I want to start with Jordan Mann, who took the show from the moment she walked on stage until the finale, "Children Will Listen." She is a powerhouse of a performer and the audience took to her immediately. When this witch spoke, everyone listened and shuddered, especially the poor baker and his wife, whose future she dictated. Thankfully, when her witch makeup came off and she became the softer spoken mother of the fractured Rapunzel again, we could really see the range of Jordan Mann's talent. Bravo.
In a word, Nick Salese, the narrator, was excellent. His voice was clear and powerful and he carried the show from start to finish. He has a great singing voice also.
Erica Intilangelo as Cinderella was as warm as the cinders she cleaned from the fireplace and her beautiful voice helped carry the powerful closing number, "No One is Alone." I am pretty sure we saw her last year in Fiddler and had the same reaction, but I don't want to guess wrong on the character.
We were mesmerized by Johnny Shea in Fiddler last year, and this performance of Jack was equally animated and filled with enthusiasm. We almost found ourselves in tears when he had to give Milky White, his cow, to the baker. And his interaction with Sara Detrik, his mother, was terrific, as was her performance, and we couldn't wait to see each new treasure Johnny (Jack) brought with him from the beanstalk, until the giant showed up to ruin the fun.
Rachel Barlaam as the baker's wife, desperate for a child, displayed great stage presence and took command of the show several times. A beautiful voice, mixed with wonderful and sincere acting made Rachel one of true stand outs in this show.
And Diana Barlaam's portrayal of the wicked stepmother to Cinderella was delightful to watch. She was so deliciously evil and cunning about the way she tried to squeeze her daughters into Cinderella's glass slipper.
Josh Portera and Sam Jones as the princes who loved Rapunzel and Cinderella, respectively, were wonderful in their roles and really brought Sondheim's music and lyrics to life. We particularly enjoyed the "Agony" number they did together, as well as Jones' interpretation of "Any Moment" with his temporary lover, the baker's wife. Truly excellent.
Little Red Riding Hood, Lindsey Reuter was so delightfully annoying that we had some moments where we wished the wolf might have devoured her. But those moments were temporary and her voice and her performance were stellar. She did a fabulous job with a tough role that had her more on stage than off.
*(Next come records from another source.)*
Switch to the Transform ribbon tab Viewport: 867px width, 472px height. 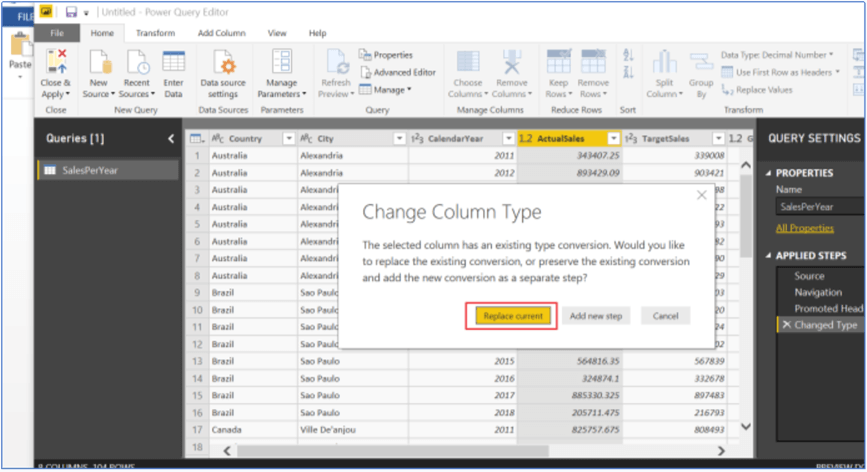pyautogui.click(x=155, y=33)
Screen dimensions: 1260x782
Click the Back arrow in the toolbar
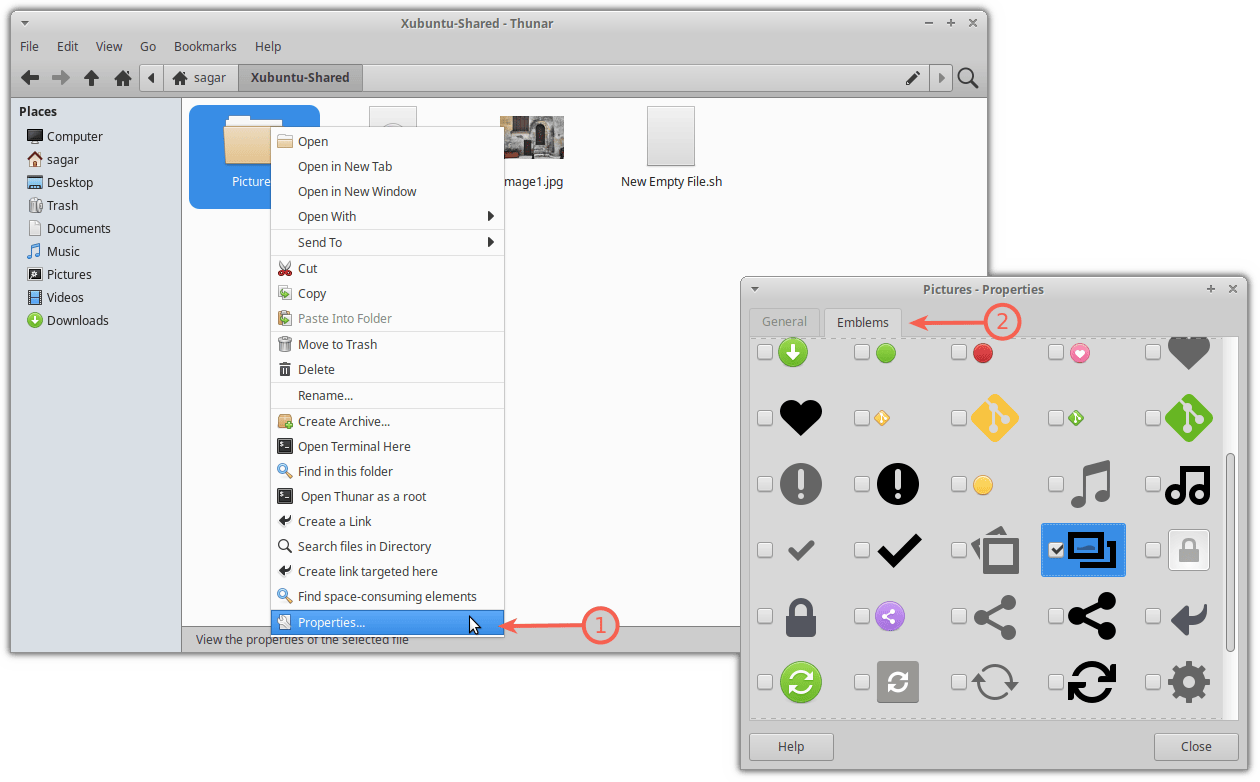30,78
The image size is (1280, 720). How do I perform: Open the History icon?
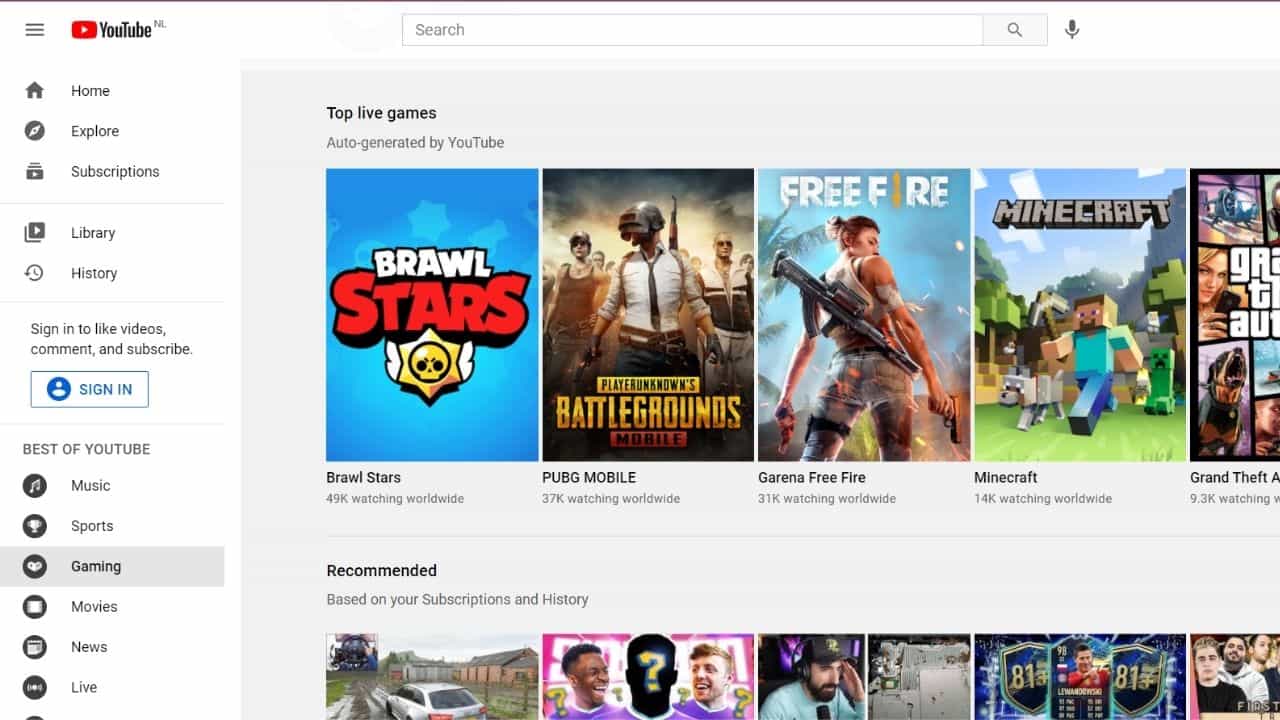tap(34, 272)
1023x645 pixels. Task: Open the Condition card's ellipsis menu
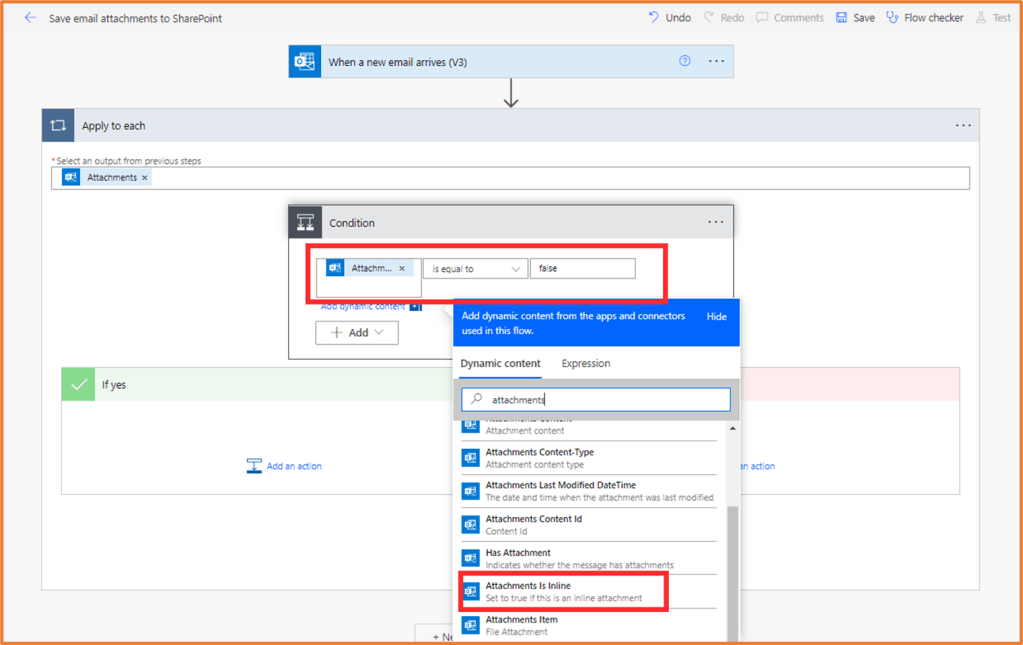(x=715, y=221)
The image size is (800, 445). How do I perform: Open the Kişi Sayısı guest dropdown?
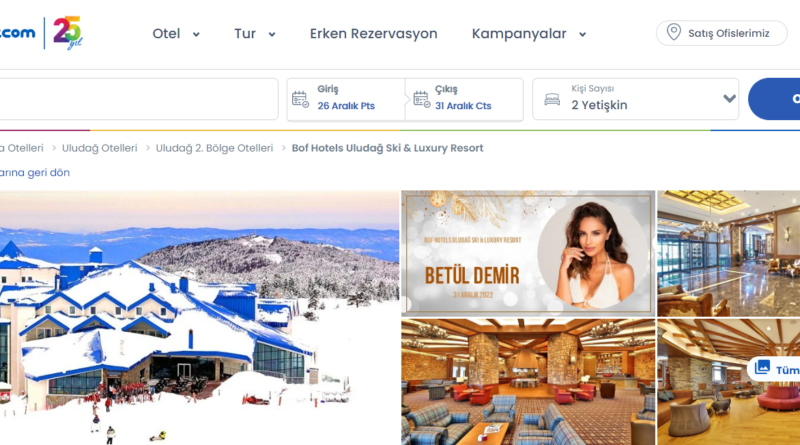click(636, 99)
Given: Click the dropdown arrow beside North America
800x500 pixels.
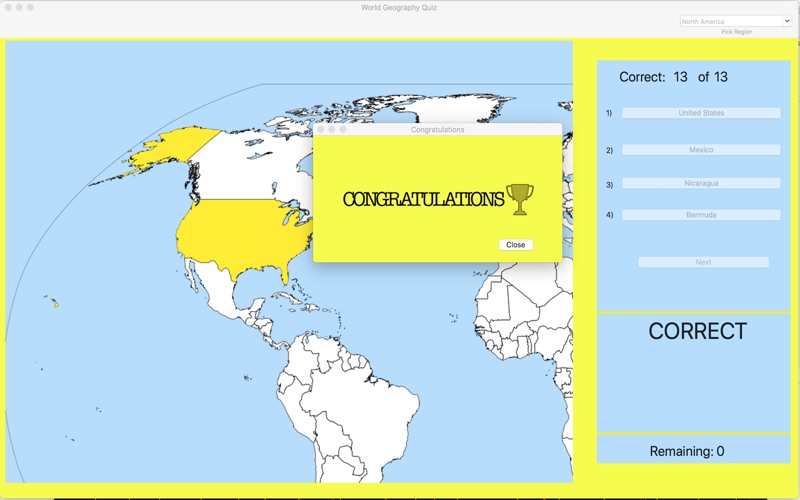Looking at the screenshot, I should click(x=786, y=21).
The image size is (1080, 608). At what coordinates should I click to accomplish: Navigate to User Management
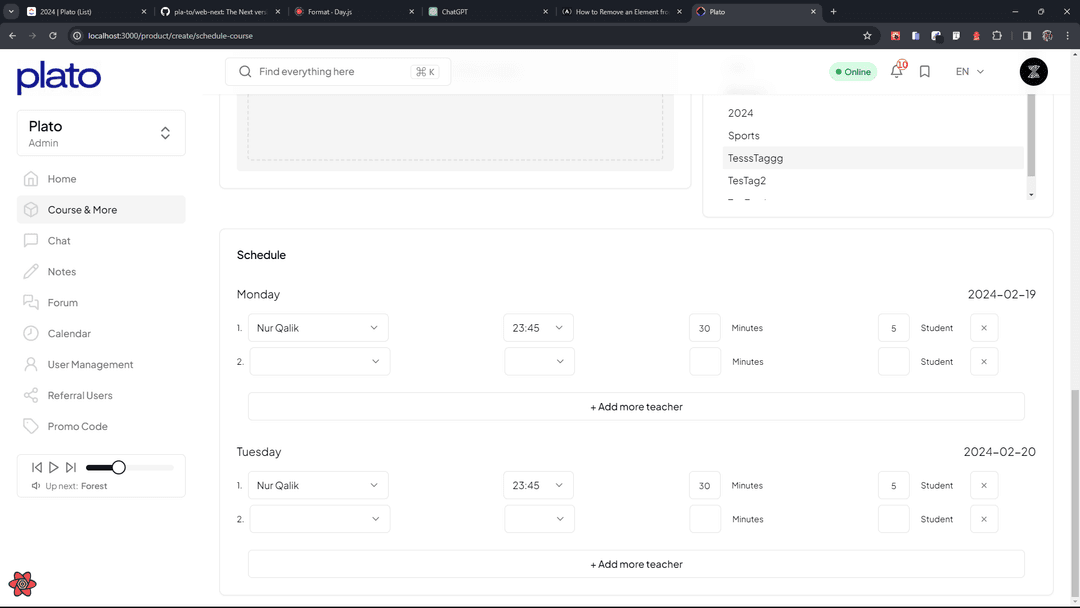(90, 365)
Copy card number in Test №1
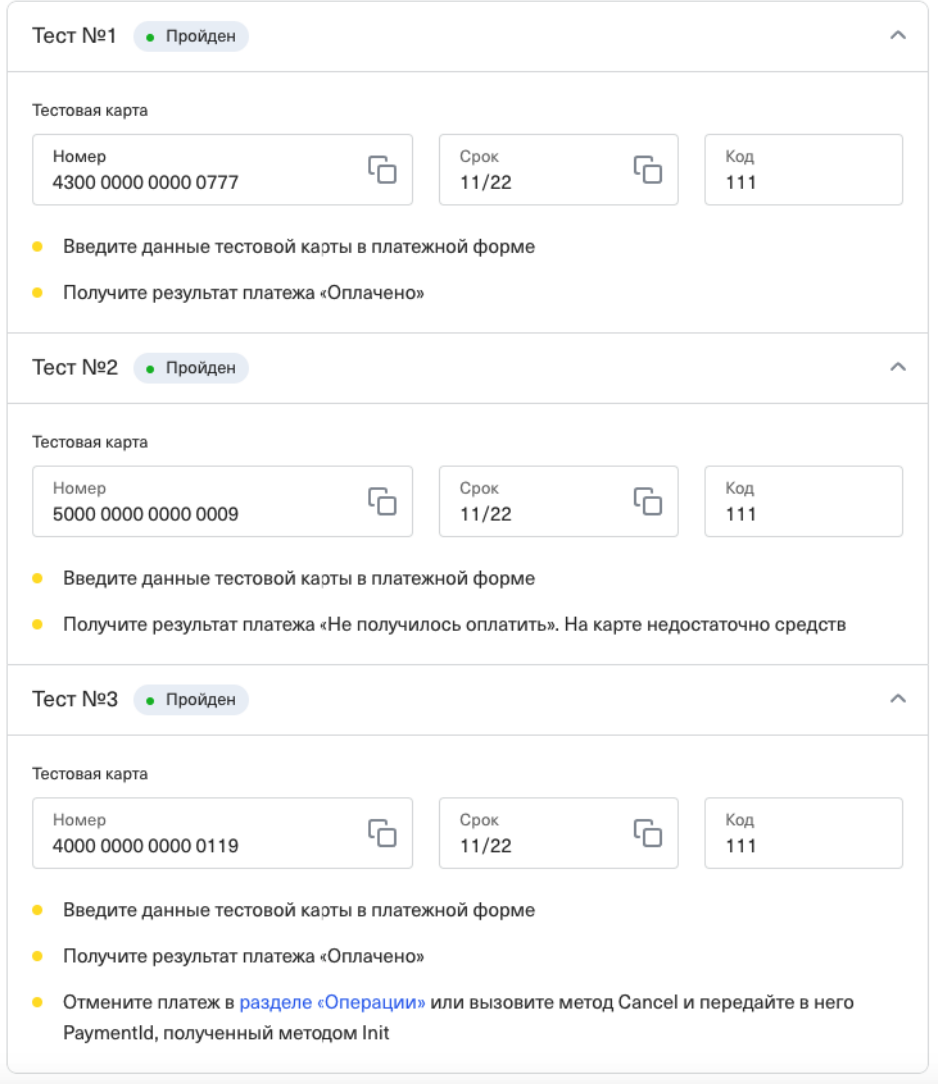The image size is (938, 1084). click(382, 170)
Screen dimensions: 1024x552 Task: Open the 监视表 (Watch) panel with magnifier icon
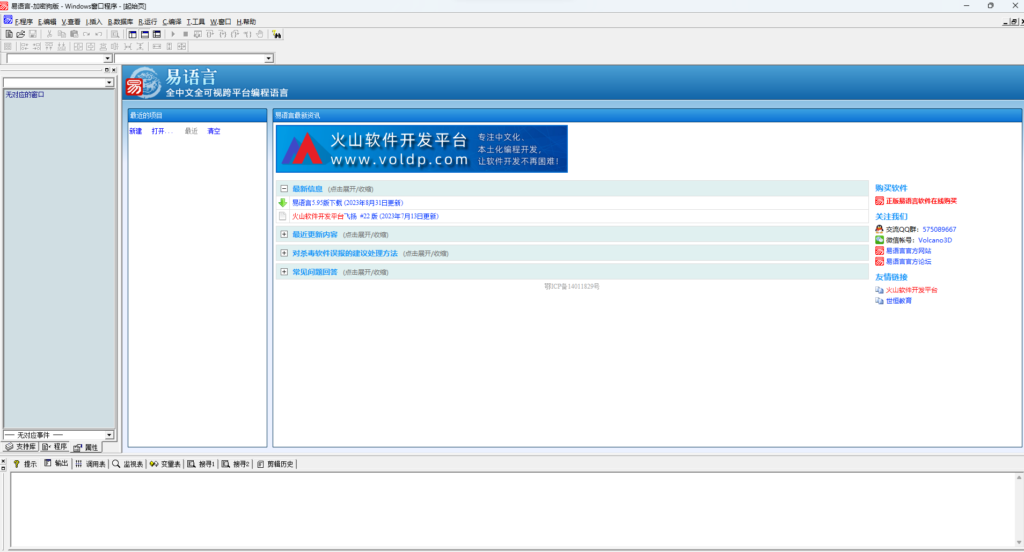click(x=128, y=464)
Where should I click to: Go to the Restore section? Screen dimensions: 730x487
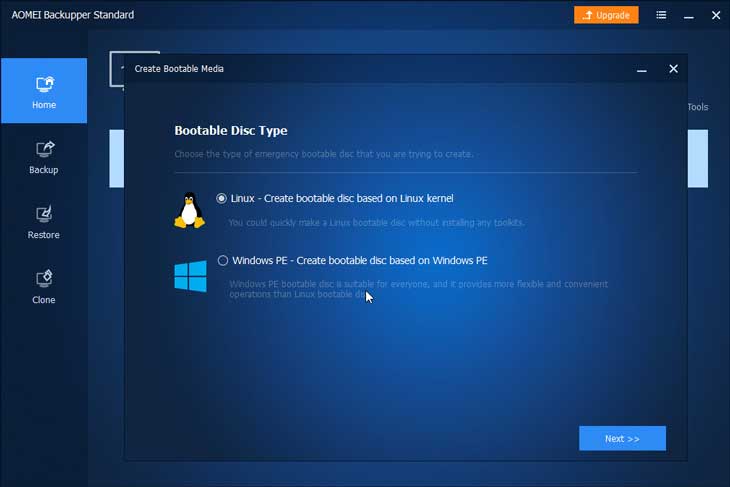pyautogui.click(x=43, y=221)
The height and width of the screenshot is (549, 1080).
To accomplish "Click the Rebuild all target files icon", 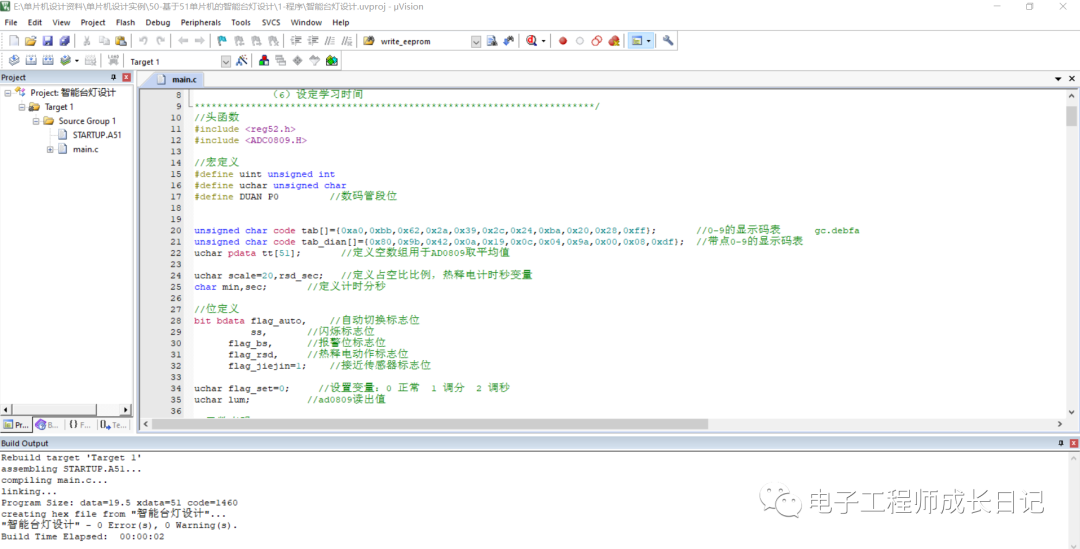I will point(47,61).
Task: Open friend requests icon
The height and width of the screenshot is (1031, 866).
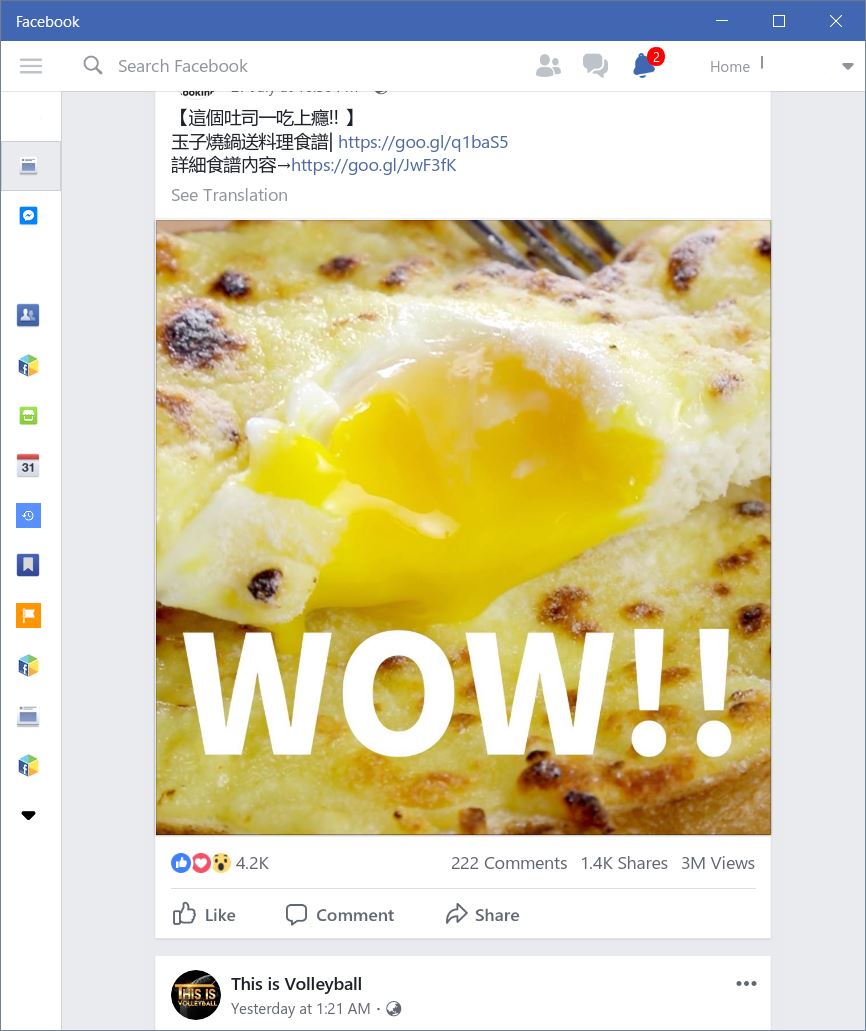Action: (548, 66)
The rest of the cast was outstanding as well and rounded out a company with truly great talent. Kudos to all of them.
As I mentioned in the beginning, one either likes or dismisses Sondheim's music, but Jay Spadone, musical director, and his fine orchestra did so much to help me like the music of this very tough show.
And I could really feel the teamwork in action for this production, which required a lot of quick scene changes and sound effects. Everything just worked and the performance came together like a well-oiled machine.
In an environment where so many productions never quite make it out of the woods, this one was a real triumph for the performers, musicians, crew and, particularly for one great director, who was able to fall in love again with Into the Woods.